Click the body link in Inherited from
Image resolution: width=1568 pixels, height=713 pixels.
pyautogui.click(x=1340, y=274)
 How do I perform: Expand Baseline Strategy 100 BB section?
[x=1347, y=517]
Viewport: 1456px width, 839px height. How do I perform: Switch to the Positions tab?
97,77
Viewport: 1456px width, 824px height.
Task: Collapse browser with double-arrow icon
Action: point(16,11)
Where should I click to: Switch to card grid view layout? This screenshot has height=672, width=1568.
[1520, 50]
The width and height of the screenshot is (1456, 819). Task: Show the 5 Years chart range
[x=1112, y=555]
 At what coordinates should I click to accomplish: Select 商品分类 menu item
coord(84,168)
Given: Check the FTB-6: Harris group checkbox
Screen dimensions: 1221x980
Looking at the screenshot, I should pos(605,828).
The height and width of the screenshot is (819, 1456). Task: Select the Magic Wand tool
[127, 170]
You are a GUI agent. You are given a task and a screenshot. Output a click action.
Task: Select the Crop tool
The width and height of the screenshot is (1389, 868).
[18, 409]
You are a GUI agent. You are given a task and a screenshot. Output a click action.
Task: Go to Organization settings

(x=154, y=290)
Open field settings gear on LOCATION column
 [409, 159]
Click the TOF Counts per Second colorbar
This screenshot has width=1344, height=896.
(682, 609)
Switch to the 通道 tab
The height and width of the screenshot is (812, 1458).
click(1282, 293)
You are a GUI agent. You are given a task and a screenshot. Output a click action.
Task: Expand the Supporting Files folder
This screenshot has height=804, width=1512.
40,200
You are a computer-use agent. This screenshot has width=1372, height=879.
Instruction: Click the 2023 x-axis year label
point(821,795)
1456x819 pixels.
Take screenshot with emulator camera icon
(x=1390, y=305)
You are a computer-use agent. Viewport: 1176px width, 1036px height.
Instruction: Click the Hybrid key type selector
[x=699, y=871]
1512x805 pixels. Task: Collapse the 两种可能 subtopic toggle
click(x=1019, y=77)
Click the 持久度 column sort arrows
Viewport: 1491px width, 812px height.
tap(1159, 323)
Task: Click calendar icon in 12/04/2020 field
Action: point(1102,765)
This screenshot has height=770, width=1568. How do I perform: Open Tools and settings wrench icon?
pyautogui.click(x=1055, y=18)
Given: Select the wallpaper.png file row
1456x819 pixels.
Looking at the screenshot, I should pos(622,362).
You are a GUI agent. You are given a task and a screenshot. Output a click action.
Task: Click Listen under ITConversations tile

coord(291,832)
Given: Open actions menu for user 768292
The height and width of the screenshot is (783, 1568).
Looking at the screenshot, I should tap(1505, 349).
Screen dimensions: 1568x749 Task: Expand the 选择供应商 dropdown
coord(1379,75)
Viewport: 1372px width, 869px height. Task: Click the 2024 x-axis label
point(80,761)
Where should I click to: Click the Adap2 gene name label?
+++
All of the material must be written out again without any change.

Click the body link in Inherited from
Image resolution: width=1568 pixels, height=713 pixels.
pyautogui.click(x=1340, y=274)
 How do I perform: Expand Baseline Strategy 100 BB section?
[x=1347, y=517]
Viewport: 1456px width, 839px height. How do I perform: Switch to the Positions tab?
97,77
Viewport: 1456px width, 824px height.
Task: Collapse browser with double-arrow icon
Action: point(16,11)
Where should I click to: Switch to card grid view layout? This screenshot has height=672, width=1568.
[1520, 50]
The width and height of the screenshot is (1456, 819). Task: Show the 5 Years chart range
[x=1112, y=555]
 At what coordinates should I click to accomplish: Select 商品分类 menu item
coord(84,168)
Given: Check the FTB-6: Harris group checkbox
Screen dimensions: 1221x980
Looking at the screenshot, I should pos(605,828).
The height and width of the screenshot is (819, 1456). Task: Select the Magic Wand tool
[127, 170]
You are a GUI agent. You are given a task and a screenshot. Output a click action.
Task: Select the Crop tool
The width and height of the screenshot is (1389, 868).
[18, 409]
You are a GUI agent. You are given a task and a screenshot. Output a click action.
Task: Go to Organization settings

(x=154, y=290)
Open field settings gear on LOCATION column
 [409, 159]
Click the TOF Counts per Second colorbar
This screenshot has width=1344, height=896.
(682, 609)
Switch to the 通道 tab
The height and width of the screenshot is (812, 1458).
click(1282, 293)
You are a GUI agent. You are given a task and a screenshot. Output a click action.
Task: Expand the Supporting Files folder
This screenshot has height=804, width=1512.
40,200
You are a computer-use agent. This screenshot has width=1372, height=879.
Instruction: Click the 2023 x-axis year label
point(821,795)
1456x819 pixels.
Take screenshot with emulator camera icon
(x=1390, y=305)
You are a computer-use agent. Viewport: 1176px width, 1036px height.
Instruction: Click the Hybrid key type selector
[x=699, y=871]
1512x805 pixels. Task: Collapse the 两种可能 subtopic toggle
click(x=1019, y=77)
Click the 持久度 column sort arrows
Viewport: 1491px width, 812px height.
tap(1159, 323)
Task: Click calendar icon in 12/04/2020 field
Action: point(1102,765)
This screenshot has height=770, width=1568. How do I perform: Open Tools and settings wrench icon?
pyautogui.click(x=1055, y=18)
Given: Select the wallpaper.png file row
1456x819 pixels.
Looking at the screenshot, I should pos(622,362).
You are a GUI agent. You are given a task and a screenshot. Output a click action.
Task: Click Listen under ITConversations tile

coord(291,832)
Given: Open actions menu for user 768292
The height and width of the screenshot is (783, 1568).
Looking at the screenshot, I should tap(1505, 349).
Screen dimensions: 1568x749 Task: Expand the 选择供应商 dropdown
coord(1379,75)
Viewport: 1372px width, 869px height. Task: Click the 2024 x-axis label
point(80,761)
Where should I click to: Click the Adap2 gene name label?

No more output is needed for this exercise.